For extraction of DNA from the Blood Sample, participants were requested to use 1 mL of blood and their own protocols. After extraction, DNA was suspended in 50 µL of Tris-EDTA or H2O and quantified spectrophotometrically (A260 nm and A260 nm/A280 nm ratio). The participants were requested to report the DNA concentration and A260 nm/A280 nm ratio in the result form.

PCR amplification of Blood Sample DNA and Reference DNA was performed in duplicate with the provided three sets of primers. One of the duplicates was used by participants to visualize their results and to provide a subjective evaluation of PCR results in terms of the number and sizes of PCR products after conventional gel electrophoresis (2% agarose).
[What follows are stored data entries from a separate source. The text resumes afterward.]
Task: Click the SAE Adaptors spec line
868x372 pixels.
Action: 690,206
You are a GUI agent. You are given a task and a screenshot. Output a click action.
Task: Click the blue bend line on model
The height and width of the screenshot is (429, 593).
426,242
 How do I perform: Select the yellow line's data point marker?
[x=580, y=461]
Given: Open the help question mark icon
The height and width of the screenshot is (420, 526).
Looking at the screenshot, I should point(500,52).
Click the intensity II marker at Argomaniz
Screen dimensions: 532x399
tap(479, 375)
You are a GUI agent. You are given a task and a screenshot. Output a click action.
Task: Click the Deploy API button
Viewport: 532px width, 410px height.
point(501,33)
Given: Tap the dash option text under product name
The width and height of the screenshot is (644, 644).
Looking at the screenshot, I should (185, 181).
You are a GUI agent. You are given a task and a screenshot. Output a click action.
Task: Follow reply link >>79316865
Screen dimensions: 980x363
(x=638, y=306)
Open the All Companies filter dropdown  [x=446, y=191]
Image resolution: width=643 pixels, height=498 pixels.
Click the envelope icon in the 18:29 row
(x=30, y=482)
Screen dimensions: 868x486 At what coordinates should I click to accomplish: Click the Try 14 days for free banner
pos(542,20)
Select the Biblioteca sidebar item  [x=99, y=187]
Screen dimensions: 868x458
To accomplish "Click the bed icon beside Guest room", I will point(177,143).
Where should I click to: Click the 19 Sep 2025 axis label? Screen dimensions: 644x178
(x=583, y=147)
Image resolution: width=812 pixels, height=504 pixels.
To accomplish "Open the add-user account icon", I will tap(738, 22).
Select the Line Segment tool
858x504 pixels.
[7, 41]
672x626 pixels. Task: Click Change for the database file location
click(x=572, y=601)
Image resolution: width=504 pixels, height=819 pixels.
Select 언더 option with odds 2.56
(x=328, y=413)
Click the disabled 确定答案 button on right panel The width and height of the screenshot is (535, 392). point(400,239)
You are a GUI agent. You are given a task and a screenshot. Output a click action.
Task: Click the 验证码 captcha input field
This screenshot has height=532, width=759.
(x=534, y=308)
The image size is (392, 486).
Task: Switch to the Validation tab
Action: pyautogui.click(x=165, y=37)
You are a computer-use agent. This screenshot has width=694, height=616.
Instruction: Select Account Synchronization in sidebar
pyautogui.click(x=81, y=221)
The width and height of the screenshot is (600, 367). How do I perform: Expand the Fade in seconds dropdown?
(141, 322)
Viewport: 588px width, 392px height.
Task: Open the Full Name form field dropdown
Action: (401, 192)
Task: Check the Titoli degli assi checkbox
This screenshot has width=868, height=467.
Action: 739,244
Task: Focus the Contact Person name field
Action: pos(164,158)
These results were reported on the result form. In addition, the participants were asked to ship the remaining duplicate samples (six tubes containing the post-PCR targets obtained from Control DNA and Sample DNA with the three pairs of primers) to the program organizers for an all-inclusive and simultaneous evaluation of all amplified samples.

evaluation
The completed EQA information forms and samples were received back from all 39 laboratories. The laboratories had completed all the procedures, with the exception of one laboratory that did not provide the results of DNA measurements. The numerical results provided by each laboratory were compared with the consensus median of all laboratories. The variability for each result was expressed as the CV (%).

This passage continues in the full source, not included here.